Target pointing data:
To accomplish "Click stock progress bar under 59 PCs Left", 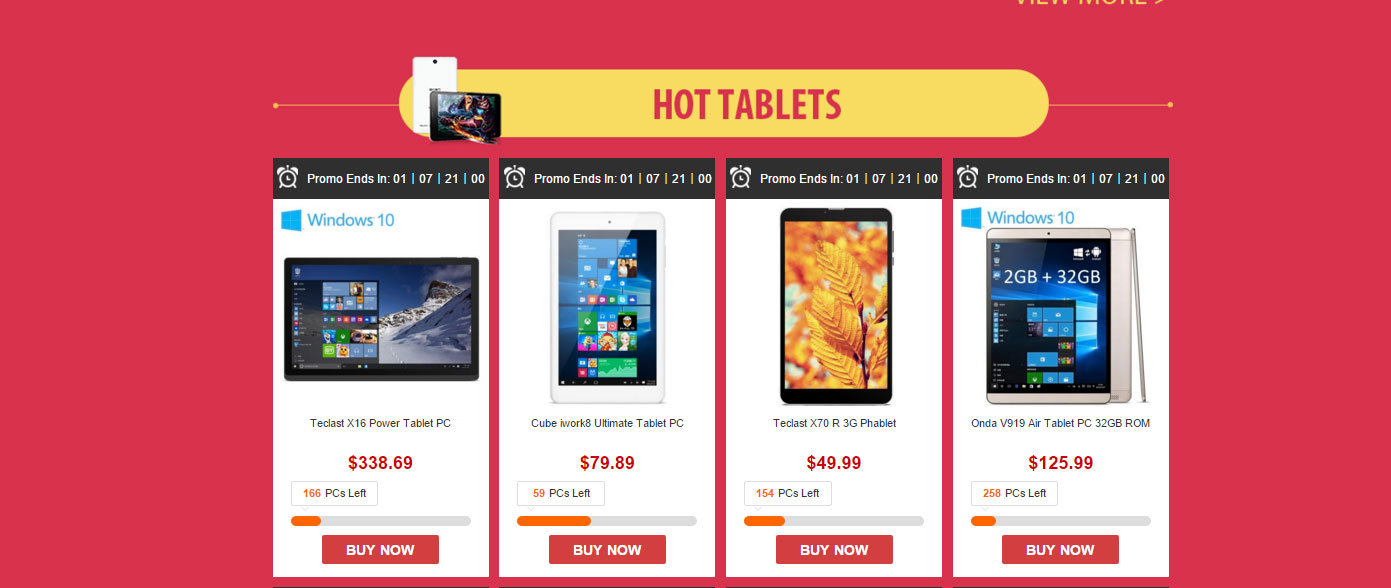I will coord(607,521).
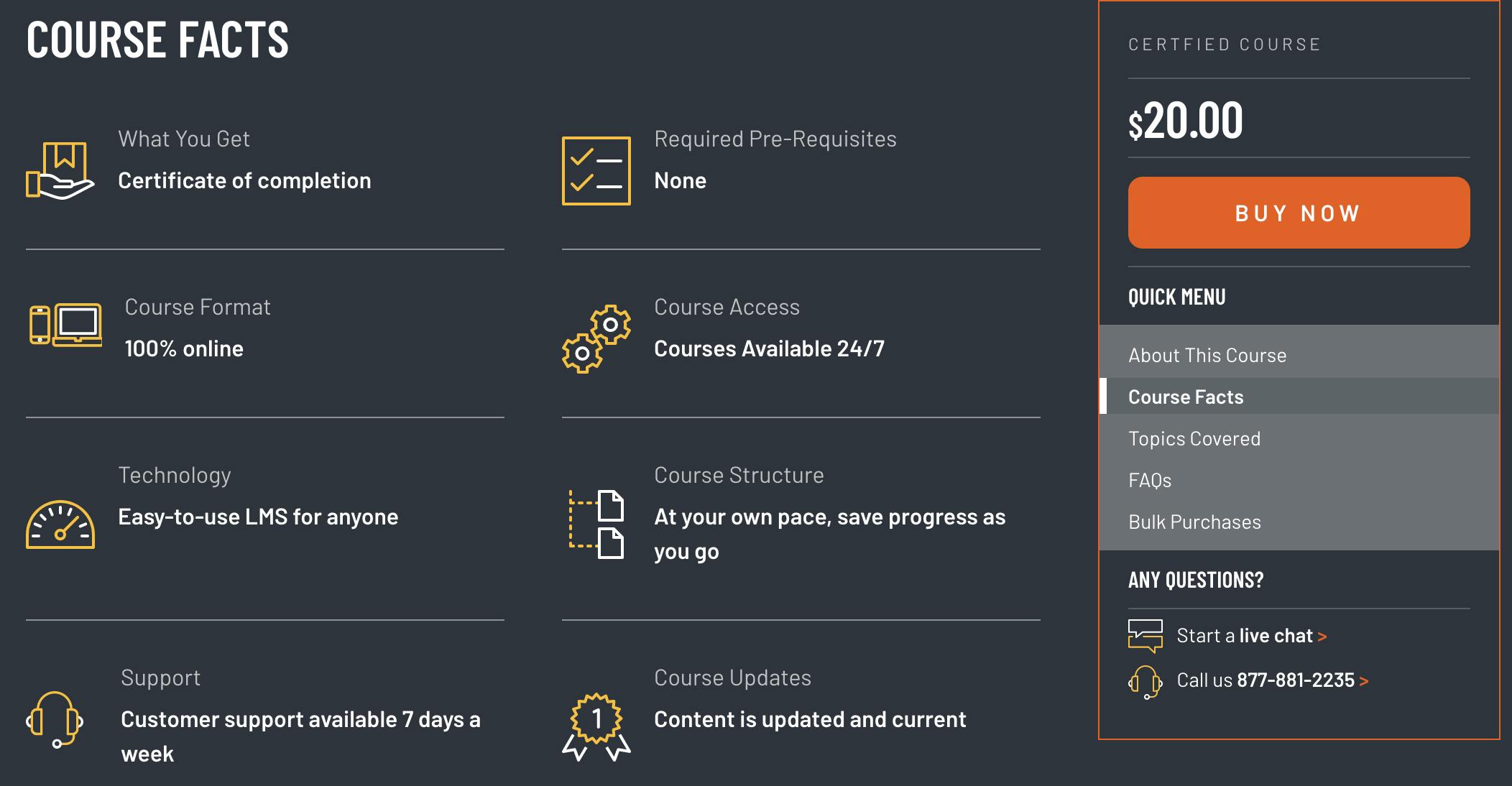Go to FAQs from Quick Menu
This screenshot has height=786, width=1512.
coord(1150,481)
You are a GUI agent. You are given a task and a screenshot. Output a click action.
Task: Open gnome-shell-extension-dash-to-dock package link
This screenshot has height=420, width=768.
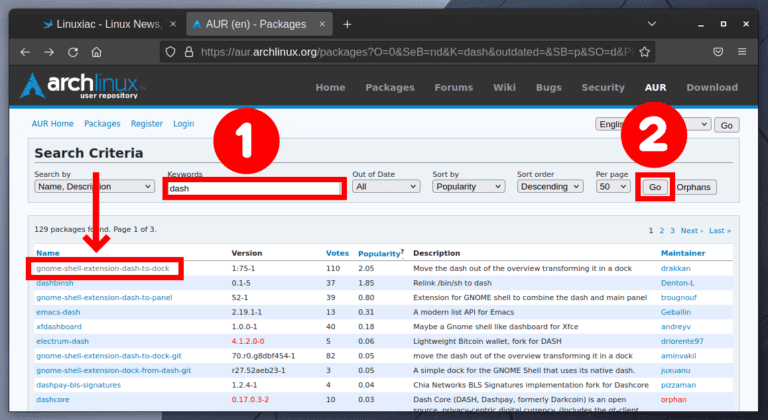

* **Directions**
Give the lines of the records as a numbered list, running from the line with "You are a GUI" through the end of the records. Skip blank lines and leave out the pictures.

* **The response**
1. You are a GUI agent. You are given a task and a screenshot. Output a click action.
2. Task: Open gnome-shell-extension-dash-to-dock package link
3. This screenshot has height=420, width=768.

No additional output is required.